# ThermoFlex vs. Eco-Film Review



## LewisScreenPrint (Sep 20, 2011)

Last month we decided to try out ThermoFlex since our local supplier is now carrying it and the fact that we had problems with Imprintables.

Here is my review 4 weeks later after multiple tests with ThermoFlex and Eco-Film to see which we will continue with.

*Thickness:* 

ThermoFlex requires a little more blade pressure due to it's thickness. It also requires a higher temperature and press length than its counterpart.

Eco-Film is a very thin transfer. It can be cut at a pressure of 90 with a fresh blade. It adheres very quickly if you are wanting to layer the vinyl in a timely matter.

Edge: Eco-Film


*Weedability: *

ThermoFlex - 7 : It weeds EASIER than Eco-Film and doesn't break up. It's actually the best film I've ever weeded. BUT, it is very difficult to actually see what you're weeding which can cause problems and delays. That knocks 3 points off of my score.

Eco-Film - 9 : It is very easy to weed and very easy to see what you're weeding.

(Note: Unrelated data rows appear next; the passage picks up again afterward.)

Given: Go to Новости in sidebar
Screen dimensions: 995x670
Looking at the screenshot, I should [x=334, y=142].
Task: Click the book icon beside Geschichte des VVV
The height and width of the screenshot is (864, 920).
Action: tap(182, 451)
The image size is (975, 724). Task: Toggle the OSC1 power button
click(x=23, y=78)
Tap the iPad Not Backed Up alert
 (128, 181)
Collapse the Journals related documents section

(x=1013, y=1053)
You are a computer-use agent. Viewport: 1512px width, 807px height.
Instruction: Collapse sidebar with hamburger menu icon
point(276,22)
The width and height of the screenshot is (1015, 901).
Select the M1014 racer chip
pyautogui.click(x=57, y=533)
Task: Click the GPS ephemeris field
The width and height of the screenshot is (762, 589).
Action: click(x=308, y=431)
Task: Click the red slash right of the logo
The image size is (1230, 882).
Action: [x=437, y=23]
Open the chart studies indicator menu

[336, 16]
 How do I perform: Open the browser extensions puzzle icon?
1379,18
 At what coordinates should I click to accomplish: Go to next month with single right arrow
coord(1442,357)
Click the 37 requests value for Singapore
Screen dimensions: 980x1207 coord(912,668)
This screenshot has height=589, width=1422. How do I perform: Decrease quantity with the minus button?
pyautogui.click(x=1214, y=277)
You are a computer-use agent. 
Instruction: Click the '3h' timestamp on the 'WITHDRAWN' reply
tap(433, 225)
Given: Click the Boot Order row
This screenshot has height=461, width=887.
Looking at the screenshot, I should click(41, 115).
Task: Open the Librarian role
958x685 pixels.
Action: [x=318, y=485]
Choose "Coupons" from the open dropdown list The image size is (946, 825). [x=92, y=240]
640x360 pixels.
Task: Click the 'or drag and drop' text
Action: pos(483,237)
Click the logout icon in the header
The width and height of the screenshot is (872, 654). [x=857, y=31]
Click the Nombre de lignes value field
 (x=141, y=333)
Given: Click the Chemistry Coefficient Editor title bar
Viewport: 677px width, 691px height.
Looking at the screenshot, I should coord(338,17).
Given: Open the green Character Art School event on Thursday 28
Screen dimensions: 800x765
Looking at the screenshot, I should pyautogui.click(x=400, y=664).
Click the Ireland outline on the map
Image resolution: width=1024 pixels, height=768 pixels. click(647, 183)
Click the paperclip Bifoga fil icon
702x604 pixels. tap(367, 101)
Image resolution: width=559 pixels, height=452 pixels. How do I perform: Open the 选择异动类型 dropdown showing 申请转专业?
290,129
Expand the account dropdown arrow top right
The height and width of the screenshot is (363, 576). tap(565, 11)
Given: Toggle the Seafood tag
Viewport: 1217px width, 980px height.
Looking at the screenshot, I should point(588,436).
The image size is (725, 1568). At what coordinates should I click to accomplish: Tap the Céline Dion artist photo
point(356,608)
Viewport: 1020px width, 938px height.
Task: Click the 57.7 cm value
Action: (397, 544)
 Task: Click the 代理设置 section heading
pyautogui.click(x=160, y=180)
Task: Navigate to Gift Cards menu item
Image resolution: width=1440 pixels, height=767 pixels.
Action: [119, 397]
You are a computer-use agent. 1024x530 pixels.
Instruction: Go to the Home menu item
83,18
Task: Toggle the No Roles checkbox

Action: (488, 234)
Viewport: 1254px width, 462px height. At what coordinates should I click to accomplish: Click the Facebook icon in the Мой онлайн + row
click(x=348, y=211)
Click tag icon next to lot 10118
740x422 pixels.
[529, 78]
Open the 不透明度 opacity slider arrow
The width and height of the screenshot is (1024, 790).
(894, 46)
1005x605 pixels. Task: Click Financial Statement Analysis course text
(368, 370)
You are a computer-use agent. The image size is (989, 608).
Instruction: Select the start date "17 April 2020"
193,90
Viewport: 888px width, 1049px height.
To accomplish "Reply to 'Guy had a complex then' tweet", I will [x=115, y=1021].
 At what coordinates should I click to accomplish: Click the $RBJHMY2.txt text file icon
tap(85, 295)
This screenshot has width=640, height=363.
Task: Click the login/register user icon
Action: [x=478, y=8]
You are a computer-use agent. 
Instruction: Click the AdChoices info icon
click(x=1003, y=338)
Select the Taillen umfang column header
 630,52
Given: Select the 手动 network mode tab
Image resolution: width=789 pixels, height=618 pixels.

My only complaint is how easy it breaks apart when you're pulling a large image. 


*Lifetime:* 

ThermoFlex - 10 : I've washed a shirt 20 times this month and have yet to see signs of peeling or cracking. I've even abused it in the dryer to see just how much it could take. This takes the cake.

Eco-Film - 7 : It has a great life IF you care for it exactly as it states. Most customers, however, will not read the label we send with them and we have had complaints of cracking and peeling after a few weeks. I personally have seen this as well on my garments.


*Appearance & Feel: *

ThermoFlex : 8 - Very good feel for vinyl although it can be a little thick on the garment. A sort of dull finish.

Eco-Film : 8.5 - Great appearance but a very plastic/vinyl-like feel. Very light on garment.


*Overall:*

ThermoFlex - 9 : Very awesome product with a great track record. This product is also available through many companies. The weeding visibility and high temp/press time are the only things I can complain about.

Eco-Film - 8 : Very easy to work with and it's great for layering. It is only available through Imprintables from my knowledge. 

Either way you cannot go wrong. Hopefully my review helps some of you make your decision!


----------



## ArcaneNola (Oct 25, 2011)

Best review so far of the products. Seems very accurate from my personal experiences. I'd like to add that Eco-Film does have a price advantage. And that the thickness of Thermoflex is supposedly 90-100 microns whereas Eco-Film is supposedly 80-90 microns (although in weeding the difference feels like it should be much more significant.) Can you tell us what kind of shirts/products (thickness important) you tested the vinyl on? Did you pre-press or pre-wash any products before applying?

I personally have used Eco-Film for my own business as it tends to be a little bit cheaper ,and I never could find a clear distinction as to whether Thermoflex or Eco-Film was better before I made my purchases. My brand is gauged more to young adults where the fit and quality of the t-shirt matters just as much as the design, so I use American Apparel 2001 and Alstyle 1701 (I believe, the AA clone.) I have had a good deal of problems with eco-film on the shirts that I've personally pressed myself. There tends to be a wrinkling effect on parts of the designs (typically lines around .5 of an inch wide and 1.5+ inches long.) I've seen this same effect on hoodies I've pressed with it as well, along with cracking and peeling you mentioned. I've even try pre-washing the shirts to shrink them more before I press... I'm guessing a lot of my woes have to due to the thinness/combed cotton nature of these shirts combined with thinness and non-elasticity of eco-film. I'm really hoping to find a vinyl that can work for me to quality I'm proud of (I need to make a post in particular about this so I don't hi-jack your thread).

I also work for a separate business in a mall that does a great volume of custom vinyl t-shirts and they use Thermoflex themselves, but haven't tried much else I believe. The only complaint I've ever seen about Thermoflex from customers is on jersey style shirts, typically polyester mesh with larger holes actual jerseys that we likely should not have used Thermoflex Plus on. However, we largely use shirts that we own when we press, that are a mix of heavyweight pre-shrunk cotton hanes, hi-den Jersee, and similar shirts. They're much thicker than the shirts I use and not combed cotton and Thermoflex is thicker which is suppose to reduce wrinkling effects. I own a few work shirts like these and the designs look fine with extremely minor wear that anyone untrained would not detect (after 20+ washes). However, I'd speculate that eco-film might hold up near as well on these thicker shirts and I don't have the experience with thermoflex on thinner shirts yet.


----------